Fellow chef Reto Stefania “appreciated the size and the speed, because even if it’s bigger, it’s not slower”. While there have been double-height combi-steamers on the market for a little while, the Grand is the first extra-wide product and was made possible by a patented TwinHeat technology, where a dual fan system guarantees an efficient and rapid circulation of air and steam.
So in the end the Gourmet Academy team’s feedback was brief: “No changes”. The precision, volume and timing exceeded their expectations. As for how it looks, “it’s just an amazing piece to look at… a showpiece” says Stefania.
While in some respects how it looked was prescribed by the design parameters of the Excellence line, the additional volume still gave V-ZUG’s design team something to chew on.
“As designers we like to work with radical proportions, it’s high impact,’ explains Martin von Freeden, Head of Corporate Design. “The brief was so powerful and really cool. While the UI is the same, the panel is much bigger and brings more drama to the story, but it was also a challenge to bring this size to the panel. Because these elements depend on materials to keep this perfection.”
That material challenge included extending the extruded aluminium single-piece handle – already a feat in the Excellence range – to the wider dimension and solving the corresponding force on the glass oven door, as well as engineering the door hinges to hold additional weight. These questions of robustness and proportion were made easier by the company’s clear design language and design-led production philosophy.
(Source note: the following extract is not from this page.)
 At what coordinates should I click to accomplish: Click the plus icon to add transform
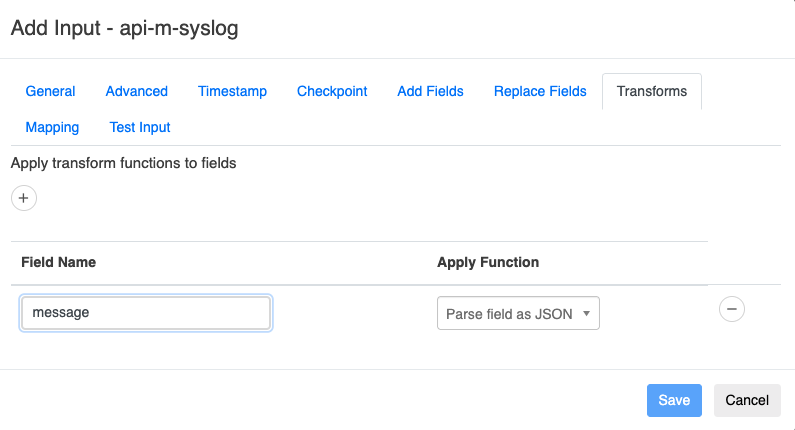tap(24, 198)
“We have everything in our toolbox, we just combine it a new way to really concentrate on the new handle or on the inside,” says Industrial Designer, Andreas Arabiano. “We really have to approach not to just have these aesthetics on the outside but on the inside as well.” It’s a key point, with the interior of the oven now more visible and the fan technology to be celebrated and more overtly on display.
“As Andreas said, we have our toolbox as a technical base, and this is the magic of engineering and product management,” says von Freeden. “If you have this good base, you can create great products.”
So we’ll finish at the start, with the person who has walked alongside the development of the Grand from original business case to launch: Patrizio Caserta, Global Product Manager – Kitchen. For Caserta it was never going to be enough to produce just a larger version of the CombiSteamer with the existing engineering. Recognising the performative allure of the Grand, it had to appeal not only to design lovers but also to the at-home Master Chefs and their exacting expectations as they are used to from every V-ZUG CombiSteamer.
“Therefore it was mandatory for us to bring in the TwinHeat technology to achieve a perfect result in a big cavity,” says Caserta. “We are thinking about it in a pioneering way, and making something that’s different than the others; it’s in our DNA to create a product that’s not only nice looking, but also has advantages in culinary precision. We try also to push and reflect and challenge a little of the mindset of people so that they understand the values and advantages of the appliance – the ability to bake, steam and then combine these two functions to have the perfect preparation of food.”
With typical V-ZUG modesty, Caserta is keen to downplay the significance of that approach, but even he concedes the Grand was a “big achievement”. And all five interviewees at some point referenced the magic of the combi-steam method of cooking and the technology that underpins it, whether in the original size or the Grand 90. Safe to say, the Wizards of Zug have done it again.